Chapter 5- Microbial Metabolism Flashcards
Properties of a metabolic pathway
determined by enzymes, and allows organisms to release and store energy in a series of controlled reactions as opposed to a single burst that would be very inefficient (much of the energy would be lost in the form of heat).
What determines whether a chemical rxn will occur from the collision?
speed of the particles, orientation of the particles, and the activation energy required for the rxn.
How can you increase non-biological reaction rates?
increasing temperature, concentration, or the pressure.
Activation energy
the amount of collision energy needed for a chemical rxn.
Reaction rate
how fast or slow a rxn takes place determined by the frequency of collisions containing sufficient energy to bring about a rxn.
enzyme characteristics?
generally globular, acts on a specific substance(s), and its substrate(s), catalyzes only one reaction, can operate at physiological temperatures, subject to various cellular controls, and does not always bind just one substrate.
how do enzymes lower the activation energy?

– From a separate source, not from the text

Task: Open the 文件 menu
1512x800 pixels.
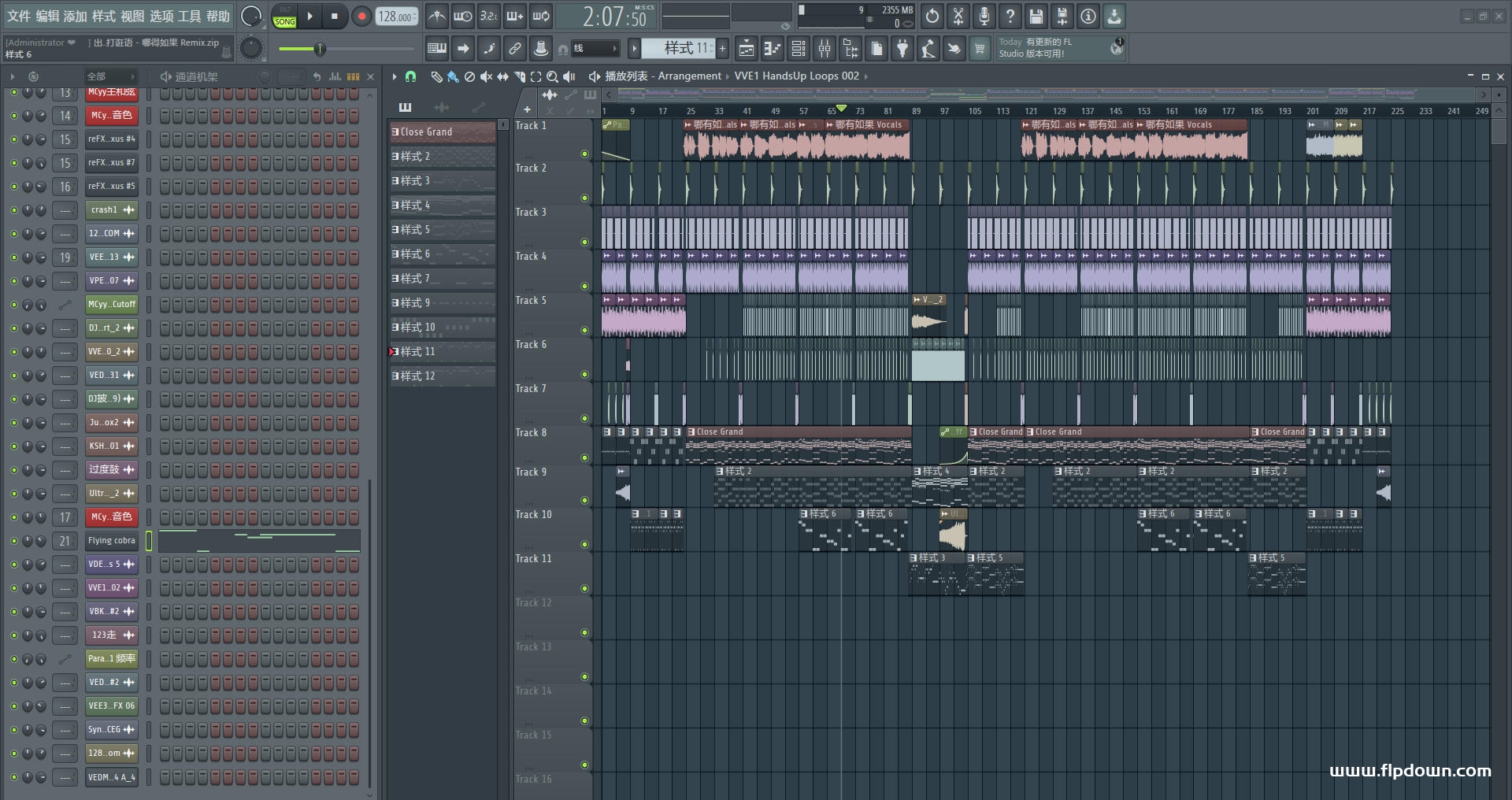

proximity and orientation: enzyme orients substrate into position that increases the probability of a successful rxn.
What allows the release of an enzyme’s products?
upon completion of the rxn, the products no longer fit in the active site, so they are then released.
Effects of pH on enzyme?
extreme pH changes the enzyme’s 3D structure, because H+ and OH- compete with its hydrogen and ionic bonds
Example of a competitive inhibitor?
Sulfanilamide; PABA is needed to synthesize to produce folic acid and sulfanilamide competes with PABA. Sulfanilamide isn’t toxic to mammals because they get their folic acid in the form of a B vitamin. And bacterial cells cannot use folic acid from their environment because they cannot transport it across the cell.
Examples of enzyme poisons
Cyanide: binds the iron in iron-containing enzymes cytochrome).
Fluoride: binds Ca2+ or Mg2+
3 Mechanisms to generate ATP?
Substrate-level phosphorylation: a high-energy phosphate from a catabolic intermediate is transferred to ADP or GDP.
Oxidative phosphorylation: e-‘s from molecules are used to reduce e- carriers such as NAD+ and FAD that pass their e-‘s to the ETC. This carries protons and e-‘s, which results in e-‘s going to acceptors and the transportation of protons across a membrane to establish a proton gradient.
photophosphorylation: occurs only in photosynthesis, and light energy is converted to ATP and NADPH.
Glycolysis
AKA EMP pathway, the breakdown of 1 glucose molecule into 2 NADH and 2 ATP molecules and 2 pyruvates; consists of a preparatory stage and an energy conserving stage.
Prep stage of glycolysis
2 ATP are used; glucose is phosphorylated, isomerized, phosphorylated and then split into 2 glyceraldehyde-3-phosphate molecules.
Energy-conserving stage of glycolysis
2 G3Ps are oxidized to 2 pyruvates with a yield of 4 ATPS (remember: 2 ATP NET), and 2 NADH produced.
Other pathways for prokaryotes to oxidize glucose?
Pentose phosphate pathway and ED pathway.
Pentose phosphate pathway
Can be used with glycolysis or ED pathway, breaks down 5-C sugars/glucose to produce 2 mol of NADPH for each glucose; has intermediates that can be used to synthesize amino acids, nucleic acids and other macromolecules.
ED pathway
catabolize glucose to pyruvate without glucose or pentose phosphate pathway. produces 1 ATP, 1 NADPH and 1 NADH for each mol of glucose; present in some gram - bacteria.
Krebs cycle
oxidation/reduction rxns that transfer the PE of acetyl-CoA to e- carrier coenzymes (NADH mainly, and FADH2); ATP is also produced via substrate-level phosphorylation. For every 2 mol of acetyl CoA=> 4 mol of CO2, 2 mol ATP, 6 mol of NADH and 2 mol of FADH2.
Carriers in ETC
Flavoproteins: flavin mononucleotide (FMN>FMNH>FMNH2)
Cytochromes: proteins with heme.
Complexes in ETC
1- pumps H+'s 2- transfers e-'s to ubiquinone 3- pumps H+'s 4- pumps H+'s 5- ATP synthase
Fermentation
anaerobic process where an organic molecule can be oxidized using an organic molecule as an e- acceptor to produce small amounts of ATP.
Lactic acid fermentation
Homolactic- only lactic acid
heterolactic- produces lactic acid and other compounds.
lipid catabolism
Lipids are broken down in the extracellular space by lipases to break down triacylglycerol into fatty acids and glycerol.